Senin 31 Aug 2015 17:00 WIB

Pemilih Bogor Kekurangan Informasi

Red:

 

 

 

 

 

 

 

 

 

 

Pemilu 2014 lalu menjadi pelajaran tersendiri bagi masyarakat Kota Bogor. Sebabnya, pemilu menghadirkan banyak calon anggota legislatif dari banyak parpol.
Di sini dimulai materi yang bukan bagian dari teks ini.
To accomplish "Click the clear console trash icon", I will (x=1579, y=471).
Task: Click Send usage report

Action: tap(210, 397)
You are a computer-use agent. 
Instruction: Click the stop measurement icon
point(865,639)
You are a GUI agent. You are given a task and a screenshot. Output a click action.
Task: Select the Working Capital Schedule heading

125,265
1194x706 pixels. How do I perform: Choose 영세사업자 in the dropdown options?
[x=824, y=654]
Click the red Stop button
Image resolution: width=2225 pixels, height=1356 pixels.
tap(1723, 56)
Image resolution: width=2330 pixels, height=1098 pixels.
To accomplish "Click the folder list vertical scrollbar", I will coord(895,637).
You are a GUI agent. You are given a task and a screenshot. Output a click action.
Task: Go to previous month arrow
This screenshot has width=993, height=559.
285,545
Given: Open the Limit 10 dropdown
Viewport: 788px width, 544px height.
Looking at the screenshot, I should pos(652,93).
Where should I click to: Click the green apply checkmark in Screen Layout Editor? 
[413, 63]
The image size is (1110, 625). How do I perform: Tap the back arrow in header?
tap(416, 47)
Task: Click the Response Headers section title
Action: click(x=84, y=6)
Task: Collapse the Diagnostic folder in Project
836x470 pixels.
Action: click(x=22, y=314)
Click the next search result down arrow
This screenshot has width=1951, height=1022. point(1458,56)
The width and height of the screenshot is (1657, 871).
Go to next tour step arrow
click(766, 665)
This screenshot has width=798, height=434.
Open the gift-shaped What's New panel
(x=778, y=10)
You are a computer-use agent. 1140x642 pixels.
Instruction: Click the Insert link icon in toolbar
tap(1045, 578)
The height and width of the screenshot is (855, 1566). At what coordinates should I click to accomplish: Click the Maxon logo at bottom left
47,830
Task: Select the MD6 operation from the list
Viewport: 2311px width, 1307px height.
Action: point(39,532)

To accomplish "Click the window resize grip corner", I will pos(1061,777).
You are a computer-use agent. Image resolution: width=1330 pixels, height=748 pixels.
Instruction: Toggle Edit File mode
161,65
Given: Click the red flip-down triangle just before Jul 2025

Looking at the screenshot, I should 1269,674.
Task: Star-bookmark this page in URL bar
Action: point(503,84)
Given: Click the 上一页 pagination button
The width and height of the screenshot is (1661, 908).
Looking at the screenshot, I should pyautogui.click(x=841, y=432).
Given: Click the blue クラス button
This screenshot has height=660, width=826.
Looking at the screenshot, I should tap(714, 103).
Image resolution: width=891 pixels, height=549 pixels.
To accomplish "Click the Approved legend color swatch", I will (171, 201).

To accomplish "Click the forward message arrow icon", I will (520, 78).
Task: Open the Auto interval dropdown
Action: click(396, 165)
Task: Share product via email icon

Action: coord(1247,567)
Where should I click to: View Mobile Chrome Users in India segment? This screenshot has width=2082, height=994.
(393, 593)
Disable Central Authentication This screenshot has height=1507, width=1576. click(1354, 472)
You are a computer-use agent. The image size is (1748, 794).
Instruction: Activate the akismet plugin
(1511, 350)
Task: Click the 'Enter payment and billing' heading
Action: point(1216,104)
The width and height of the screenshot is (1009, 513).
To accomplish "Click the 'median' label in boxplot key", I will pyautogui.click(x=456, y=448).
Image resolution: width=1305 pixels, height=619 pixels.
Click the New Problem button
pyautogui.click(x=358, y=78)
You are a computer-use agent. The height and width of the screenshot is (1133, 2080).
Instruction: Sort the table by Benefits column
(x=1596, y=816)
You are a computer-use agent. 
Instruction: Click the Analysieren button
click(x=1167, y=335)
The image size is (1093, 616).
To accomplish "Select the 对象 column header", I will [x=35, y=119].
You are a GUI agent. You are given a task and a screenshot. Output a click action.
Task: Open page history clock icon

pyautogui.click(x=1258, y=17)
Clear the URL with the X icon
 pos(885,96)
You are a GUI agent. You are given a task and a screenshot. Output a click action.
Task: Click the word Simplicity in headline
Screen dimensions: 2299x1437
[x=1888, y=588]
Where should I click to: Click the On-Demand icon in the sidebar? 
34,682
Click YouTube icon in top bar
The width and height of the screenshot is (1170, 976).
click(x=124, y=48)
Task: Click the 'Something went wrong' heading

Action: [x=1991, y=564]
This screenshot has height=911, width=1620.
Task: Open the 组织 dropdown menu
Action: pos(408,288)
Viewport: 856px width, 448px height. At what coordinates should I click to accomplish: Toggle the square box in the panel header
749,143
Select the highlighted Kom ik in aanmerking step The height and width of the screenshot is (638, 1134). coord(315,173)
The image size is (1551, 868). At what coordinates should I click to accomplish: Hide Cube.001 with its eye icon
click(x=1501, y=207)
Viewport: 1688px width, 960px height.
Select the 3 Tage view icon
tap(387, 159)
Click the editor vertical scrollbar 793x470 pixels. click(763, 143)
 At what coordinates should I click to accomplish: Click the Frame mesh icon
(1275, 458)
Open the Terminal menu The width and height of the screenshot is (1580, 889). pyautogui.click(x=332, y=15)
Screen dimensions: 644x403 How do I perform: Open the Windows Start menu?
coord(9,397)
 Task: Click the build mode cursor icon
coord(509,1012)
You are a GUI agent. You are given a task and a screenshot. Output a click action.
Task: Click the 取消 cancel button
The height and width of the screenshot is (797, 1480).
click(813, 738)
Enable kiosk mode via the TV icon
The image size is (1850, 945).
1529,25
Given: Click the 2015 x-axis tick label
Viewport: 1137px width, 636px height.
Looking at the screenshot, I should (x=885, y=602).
Hal ini membuat mereka bingung untuk memilih siapa calon yang dianggap pantas.

"Mereka kekurangan informasi," ujar Ketua KPU Kota Bogor, Undang Suryatna, di Bogor, Jumat (28/8).

Secara umum, perilaku pemilih di kota tersebut dalam penyelenggaraan pemilu cenderung rasional, hal ini dibuktikan dari hasil survei KPUD.

Undang menjelaskan, KPU melakukan riset tentang perilaku pemilih di Kota Bogor dengan menyebar kuisioner kepada 100 responden pada bulan April hingga Juni. Survei tersebut dilakukan dengan tiga indikator, yakni sosiologi, psikologi, dan pendekatan pemilih rasional.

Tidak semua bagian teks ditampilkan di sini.